TASK REQUIREMENTS: Out of the entries that follow, copy each line containing "agent".

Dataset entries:
________________________________________

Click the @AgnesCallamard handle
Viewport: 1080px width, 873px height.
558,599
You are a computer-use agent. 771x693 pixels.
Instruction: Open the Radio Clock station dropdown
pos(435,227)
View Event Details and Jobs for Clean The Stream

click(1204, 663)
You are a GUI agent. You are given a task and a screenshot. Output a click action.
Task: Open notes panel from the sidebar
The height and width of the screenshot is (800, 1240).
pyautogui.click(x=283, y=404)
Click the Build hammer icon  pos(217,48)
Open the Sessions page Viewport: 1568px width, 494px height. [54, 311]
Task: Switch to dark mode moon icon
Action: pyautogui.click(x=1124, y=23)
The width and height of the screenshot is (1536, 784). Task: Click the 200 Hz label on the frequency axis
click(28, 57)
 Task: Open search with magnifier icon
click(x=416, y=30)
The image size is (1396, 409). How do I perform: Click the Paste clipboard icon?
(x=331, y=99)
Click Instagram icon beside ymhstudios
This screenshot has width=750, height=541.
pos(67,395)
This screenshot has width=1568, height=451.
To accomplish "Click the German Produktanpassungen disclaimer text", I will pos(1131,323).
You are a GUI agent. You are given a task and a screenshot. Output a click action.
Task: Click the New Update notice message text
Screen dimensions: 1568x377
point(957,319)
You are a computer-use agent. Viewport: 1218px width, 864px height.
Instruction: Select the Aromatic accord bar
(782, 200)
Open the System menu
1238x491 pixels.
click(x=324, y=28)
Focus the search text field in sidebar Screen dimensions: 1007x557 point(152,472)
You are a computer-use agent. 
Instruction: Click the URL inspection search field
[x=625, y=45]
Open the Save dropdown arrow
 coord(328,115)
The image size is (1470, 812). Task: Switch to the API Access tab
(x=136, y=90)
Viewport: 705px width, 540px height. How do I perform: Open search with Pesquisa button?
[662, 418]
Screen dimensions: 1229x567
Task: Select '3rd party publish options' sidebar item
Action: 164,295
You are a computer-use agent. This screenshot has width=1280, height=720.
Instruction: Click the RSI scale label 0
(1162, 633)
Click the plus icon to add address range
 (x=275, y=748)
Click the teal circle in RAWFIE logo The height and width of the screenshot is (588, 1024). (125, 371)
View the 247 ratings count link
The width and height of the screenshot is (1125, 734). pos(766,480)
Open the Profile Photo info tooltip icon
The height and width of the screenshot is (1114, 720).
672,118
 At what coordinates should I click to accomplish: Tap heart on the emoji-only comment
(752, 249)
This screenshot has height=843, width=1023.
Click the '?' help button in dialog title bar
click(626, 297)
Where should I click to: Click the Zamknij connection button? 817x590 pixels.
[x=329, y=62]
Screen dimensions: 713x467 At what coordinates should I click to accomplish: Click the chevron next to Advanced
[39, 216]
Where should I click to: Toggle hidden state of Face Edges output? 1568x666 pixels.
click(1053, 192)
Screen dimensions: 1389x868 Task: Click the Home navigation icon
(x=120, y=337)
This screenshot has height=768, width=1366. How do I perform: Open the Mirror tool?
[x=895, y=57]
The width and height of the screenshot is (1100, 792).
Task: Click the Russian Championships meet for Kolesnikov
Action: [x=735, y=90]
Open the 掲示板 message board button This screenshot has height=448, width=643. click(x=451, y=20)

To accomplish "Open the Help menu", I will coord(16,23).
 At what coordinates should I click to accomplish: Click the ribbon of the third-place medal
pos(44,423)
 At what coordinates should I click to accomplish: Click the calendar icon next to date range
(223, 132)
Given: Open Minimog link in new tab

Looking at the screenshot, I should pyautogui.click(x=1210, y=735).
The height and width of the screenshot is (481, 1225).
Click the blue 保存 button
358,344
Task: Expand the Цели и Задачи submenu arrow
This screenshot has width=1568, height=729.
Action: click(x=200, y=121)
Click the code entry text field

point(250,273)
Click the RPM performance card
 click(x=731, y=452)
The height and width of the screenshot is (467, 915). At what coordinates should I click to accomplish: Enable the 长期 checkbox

________________________________________

REPLY:
You are a computer-use agent. 771x693 pixels.
You are a GUI agent. You are given a task and a screenshot. Output a click action.
You are a GUI agent. You are given a task and a screenshot. Output a click action.
You are a computer-use agent. Viewport: 1218px width, 864px height.
You are a computer-use agent. 
You are a computer-use agent. This screenshot has width=1280, height=720.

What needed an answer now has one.